Para mí, las propuestas binarias tienen una fascinación especial. Me encanta pensar en un mundo simple en el que las cosas son claras, los sentimientos se dicen sin pena y hay sí o no. El otro lado de esa moneda es que soy radical en mis decisiones y me parece que no puedo volver atrás jamás.

En la naturaleza no existe el negro. Ni el blanco. Siempre es un matiz de varios colores que dan la impresión de oscuridad y claridad. La vida no es radical y de lo único de lo que no se vuelve es de morirse. Y como eso de todas formas nos va a pasar a todos, ya ni siquiera es algo de qué preocuparse.

Todas las decisiones que tomamos tienen consecuencias buenas y malas y nos toca decidir si unas son más que las otras. Pero tenemos que escoger. Allí sí que hay que ser radical. Quedarnos de brazos cruzados, esperando que la vida nos lleve a donde quiera, es triste, es haragán, es un desperdicio. Prefiero mi clase de fatalidad.

Quisiera, por ratos, perder un poco de mi propensión a verlo todo partido en dos. Probablemente sería más amable, sobre todo conmigo misma.

Terremotos

Ni el planeta en el que vivimos se mantiene estático: terremotos, erupciones, deslaves, avalanchas. La faz de la Tierra cambia todoel tiempo. ¿Por qué entonces nosotros nos empeñamos en que todo permanezca igual?

Hablábamos con amigas de algo tan superficial como vestirse y arreglarse igual que uno lo hacía veinte años atrás. Puede que sea lo que mejor nos sale. O que nos recuerde de alguna época especial en nuestras vidas. Lo cierto es que ya no somos los mismos y retroceder el tiempo no se puede, aunque paremos el reloj a pura necedad.
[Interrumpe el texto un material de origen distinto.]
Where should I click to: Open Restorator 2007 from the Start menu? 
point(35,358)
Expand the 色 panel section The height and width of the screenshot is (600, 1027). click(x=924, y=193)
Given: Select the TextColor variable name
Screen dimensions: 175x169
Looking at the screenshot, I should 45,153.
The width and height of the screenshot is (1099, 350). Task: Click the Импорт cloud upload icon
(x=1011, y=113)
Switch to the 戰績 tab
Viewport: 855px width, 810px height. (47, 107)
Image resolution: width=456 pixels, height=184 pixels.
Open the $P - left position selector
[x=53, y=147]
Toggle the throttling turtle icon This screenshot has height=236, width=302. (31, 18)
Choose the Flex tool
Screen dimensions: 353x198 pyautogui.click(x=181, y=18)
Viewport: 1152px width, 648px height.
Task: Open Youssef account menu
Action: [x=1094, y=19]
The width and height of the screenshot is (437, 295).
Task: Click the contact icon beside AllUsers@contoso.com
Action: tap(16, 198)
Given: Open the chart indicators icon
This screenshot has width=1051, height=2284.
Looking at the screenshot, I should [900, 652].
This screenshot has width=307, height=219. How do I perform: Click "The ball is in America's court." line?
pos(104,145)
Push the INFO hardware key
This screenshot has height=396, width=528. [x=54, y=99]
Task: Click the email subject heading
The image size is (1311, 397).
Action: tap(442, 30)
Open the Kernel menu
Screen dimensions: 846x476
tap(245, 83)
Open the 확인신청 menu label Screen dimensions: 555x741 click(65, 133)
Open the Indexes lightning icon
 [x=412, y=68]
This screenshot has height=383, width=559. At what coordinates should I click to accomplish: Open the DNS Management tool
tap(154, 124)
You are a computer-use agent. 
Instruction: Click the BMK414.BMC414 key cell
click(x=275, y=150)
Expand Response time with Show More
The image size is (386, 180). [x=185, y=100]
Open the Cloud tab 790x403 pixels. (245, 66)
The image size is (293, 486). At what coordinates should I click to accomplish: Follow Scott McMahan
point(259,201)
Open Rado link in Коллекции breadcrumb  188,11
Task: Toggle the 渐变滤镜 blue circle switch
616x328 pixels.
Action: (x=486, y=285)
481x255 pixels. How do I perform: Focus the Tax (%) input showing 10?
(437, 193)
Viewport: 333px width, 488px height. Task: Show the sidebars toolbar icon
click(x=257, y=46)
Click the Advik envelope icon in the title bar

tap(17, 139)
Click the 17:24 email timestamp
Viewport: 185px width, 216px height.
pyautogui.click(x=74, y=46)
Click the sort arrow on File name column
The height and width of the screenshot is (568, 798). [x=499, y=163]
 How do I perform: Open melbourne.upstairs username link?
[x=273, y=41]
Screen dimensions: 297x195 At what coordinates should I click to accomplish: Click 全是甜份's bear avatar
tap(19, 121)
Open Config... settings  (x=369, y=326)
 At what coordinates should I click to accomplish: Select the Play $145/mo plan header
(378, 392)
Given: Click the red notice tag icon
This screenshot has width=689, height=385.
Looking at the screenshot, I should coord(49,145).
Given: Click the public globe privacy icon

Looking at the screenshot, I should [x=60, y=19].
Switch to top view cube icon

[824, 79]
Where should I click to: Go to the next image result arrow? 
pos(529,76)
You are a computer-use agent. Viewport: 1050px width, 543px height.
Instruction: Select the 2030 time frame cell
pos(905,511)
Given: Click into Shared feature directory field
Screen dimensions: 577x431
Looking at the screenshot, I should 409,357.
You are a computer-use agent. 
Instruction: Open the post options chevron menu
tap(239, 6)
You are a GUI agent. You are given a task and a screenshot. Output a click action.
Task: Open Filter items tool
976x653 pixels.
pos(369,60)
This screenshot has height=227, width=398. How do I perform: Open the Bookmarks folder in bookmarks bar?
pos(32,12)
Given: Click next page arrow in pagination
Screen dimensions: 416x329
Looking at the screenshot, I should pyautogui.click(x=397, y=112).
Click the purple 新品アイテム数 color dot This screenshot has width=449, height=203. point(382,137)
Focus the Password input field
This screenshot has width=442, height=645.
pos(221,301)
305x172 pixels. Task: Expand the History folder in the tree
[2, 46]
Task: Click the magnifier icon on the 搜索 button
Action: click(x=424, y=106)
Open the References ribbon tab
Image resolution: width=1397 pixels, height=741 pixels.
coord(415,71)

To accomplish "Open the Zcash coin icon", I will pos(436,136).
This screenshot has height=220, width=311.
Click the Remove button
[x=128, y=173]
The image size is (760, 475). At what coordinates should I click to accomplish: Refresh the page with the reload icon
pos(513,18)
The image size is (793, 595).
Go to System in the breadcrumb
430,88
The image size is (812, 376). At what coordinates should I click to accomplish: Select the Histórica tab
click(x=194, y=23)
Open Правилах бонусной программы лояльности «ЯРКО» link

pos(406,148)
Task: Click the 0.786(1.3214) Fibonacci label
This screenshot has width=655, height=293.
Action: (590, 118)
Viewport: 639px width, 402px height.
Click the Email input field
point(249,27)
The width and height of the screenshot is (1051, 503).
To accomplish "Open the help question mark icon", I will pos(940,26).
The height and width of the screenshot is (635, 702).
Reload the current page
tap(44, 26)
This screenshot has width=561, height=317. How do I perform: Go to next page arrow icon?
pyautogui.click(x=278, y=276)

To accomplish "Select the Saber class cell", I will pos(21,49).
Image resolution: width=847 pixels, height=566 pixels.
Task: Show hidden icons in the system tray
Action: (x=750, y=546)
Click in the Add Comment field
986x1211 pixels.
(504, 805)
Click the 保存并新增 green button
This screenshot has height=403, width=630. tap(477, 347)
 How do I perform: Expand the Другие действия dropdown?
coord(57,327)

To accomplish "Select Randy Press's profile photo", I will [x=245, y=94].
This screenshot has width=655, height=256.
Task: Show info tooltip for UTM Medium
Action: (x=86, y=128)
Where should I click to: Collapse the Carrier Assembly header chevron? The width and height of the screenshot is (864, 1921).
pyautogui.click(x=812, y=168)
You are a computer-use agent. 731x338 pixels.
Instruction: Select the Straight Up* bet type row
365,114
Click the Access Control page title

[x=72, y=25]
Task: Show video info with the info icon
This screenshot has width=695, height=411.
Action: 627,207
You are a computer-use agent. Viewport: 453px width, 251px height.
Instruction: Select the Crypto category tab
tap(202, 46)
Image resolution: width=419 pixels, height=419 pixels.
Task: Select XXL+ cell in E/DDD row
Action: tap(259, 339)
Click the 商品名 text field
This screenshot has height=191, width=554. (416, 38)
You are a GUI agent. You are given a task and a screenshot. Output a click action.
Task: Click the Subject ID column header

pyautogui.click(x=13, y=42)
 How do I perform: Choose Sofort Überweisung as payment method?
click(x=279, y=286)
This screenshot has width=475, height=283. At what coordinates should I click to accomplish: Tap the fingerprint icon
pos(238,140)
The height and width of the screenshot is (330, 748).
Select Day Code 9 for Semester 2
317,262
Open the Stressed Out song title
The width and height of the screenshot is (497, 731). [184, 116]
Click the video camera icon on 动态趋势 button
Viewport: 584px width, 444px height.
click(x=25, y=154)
Nuestra vida debe ser un constante avance, a veces suavecito, como deslizarse por una colina con un costal. A veces nos agarra un buen terremoto que nos cambia todo el terreno.

Lo importante es tener una meta más allá del siguiente paso, algo que nos sirva de guía permanente, grande, importante, que nos trascienda. Una estrella que parezca inmóvil en el firmamento, así nos enseña el camino a seguir, aún y con un mapa diferente.

Y bienvenidos los terremotos. Hay que sacudirse de vez en cuando.

Quemar puentes

Siempre le dicen a uno que no se deben quemar puentes, porque no se sabe cuándo se va a querer regresar. Como todas las posiciones a medias, me molesta, aún y cuando le miro la utilidad.

Hay cosas en la vida que definitivamente hay que saber dejar atrás y no voltear a ver. Relaciones que sólo nos trajeron dolor, o que simplemente ya no van a ninguna parte. Hábitos que nos enferman y matan. Recuerdos que nos ahogan. Todo eso vale la pena jamás volverlo a visitar.

Sin embargo, creo que la expresión se refiere, no tanto a repetir algo pasado, como a la forma de alejarse de él. Poder reconocer personas, cosas, situaciones por las que uno pasó y hacerlo sin vergüenza, eso creo que es lo valioso de no arrasar todo a nuestro paso. No es el chiste dejar cadáveres en el camino con la excusa de que de todos modos no vamos a volver a pasar por allí.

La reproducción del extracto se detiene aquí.